■ Task statement ■
Search the data below for "Identify"; list each line that holds it.

(Recorded data)
□ □ □ □ □

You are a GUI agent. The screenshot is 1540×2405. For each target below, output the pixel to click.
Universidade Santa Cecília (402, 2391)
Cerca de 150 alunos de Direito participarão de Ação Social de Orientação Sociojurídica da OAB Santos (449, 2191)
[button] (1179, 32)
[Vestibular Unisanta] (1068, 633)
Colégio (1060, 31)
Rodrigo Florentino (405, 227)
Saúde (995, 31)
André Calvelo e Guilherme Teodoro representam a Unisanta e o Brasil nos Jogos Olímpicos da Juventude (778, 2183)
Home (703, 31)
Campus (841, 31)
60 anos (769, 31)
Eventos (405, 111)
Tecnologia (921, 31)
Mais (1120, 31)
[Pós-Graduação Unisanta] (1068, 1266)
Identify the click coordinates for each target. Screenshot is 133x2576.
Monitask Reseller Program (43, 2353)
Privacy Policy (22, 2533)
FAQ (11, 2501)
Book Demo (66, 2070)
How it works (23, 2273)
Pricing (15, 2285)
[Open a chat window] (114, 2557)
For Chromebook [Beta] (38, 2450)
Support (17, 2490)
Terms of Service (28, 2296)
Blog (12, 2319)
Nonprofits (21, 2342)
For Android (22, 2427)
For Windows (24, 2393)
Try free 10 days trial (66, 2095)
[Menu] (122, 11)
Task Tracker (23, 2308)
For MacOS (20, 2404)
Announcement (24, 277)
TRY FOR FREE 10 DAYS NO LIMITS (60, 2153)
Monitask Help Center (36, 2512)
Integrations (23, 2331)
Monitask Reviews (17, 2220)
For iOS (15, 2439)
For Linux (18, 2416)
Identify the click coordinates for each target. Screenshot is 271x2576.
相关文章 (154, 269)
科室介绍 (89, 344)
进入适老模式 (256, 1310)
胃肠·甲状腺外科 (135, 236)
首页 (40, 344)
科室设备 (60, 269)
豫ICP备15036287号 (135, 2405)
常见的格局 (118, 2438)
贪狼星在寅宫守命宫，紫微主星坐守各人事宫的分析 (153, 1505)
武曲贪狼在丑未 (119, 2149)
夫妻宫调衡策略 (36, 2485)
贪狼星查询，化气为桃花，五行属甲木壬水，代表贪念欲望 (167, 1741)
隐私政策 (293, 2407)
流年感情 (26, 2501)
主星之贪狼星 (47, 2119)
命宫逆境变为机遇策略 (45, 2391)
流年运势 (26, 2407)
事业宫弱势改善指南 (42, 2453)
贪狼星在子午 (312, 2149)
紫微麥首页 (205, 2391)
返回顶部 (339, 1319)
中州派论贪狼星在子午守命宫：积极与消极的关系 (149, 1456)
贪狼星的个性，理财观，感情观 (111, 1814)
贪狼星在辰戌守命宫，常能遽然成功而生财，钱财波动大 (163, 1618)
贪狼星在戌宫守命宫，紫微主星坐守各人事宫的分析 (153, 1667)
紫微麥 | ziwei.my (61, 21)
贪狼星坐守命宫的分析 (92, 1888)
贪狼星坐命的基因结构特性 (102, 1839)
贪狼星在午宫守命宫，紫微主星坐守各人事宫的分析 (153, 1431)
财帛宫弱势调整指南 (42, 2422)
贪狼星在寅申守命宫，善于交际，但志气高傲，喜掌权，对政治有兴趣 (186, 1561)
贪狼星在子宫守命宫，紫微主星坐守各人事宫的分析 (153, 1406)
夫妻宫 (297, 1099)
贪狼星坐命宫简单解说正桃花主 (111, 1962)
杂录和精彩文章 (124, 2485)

□ □ □ □ □

■ Result of the exercise ■
Identify the click coordinates for each target. Screenshot is 133x2576.
Identify the click coordinates for each target. Screenshot is 271x2576.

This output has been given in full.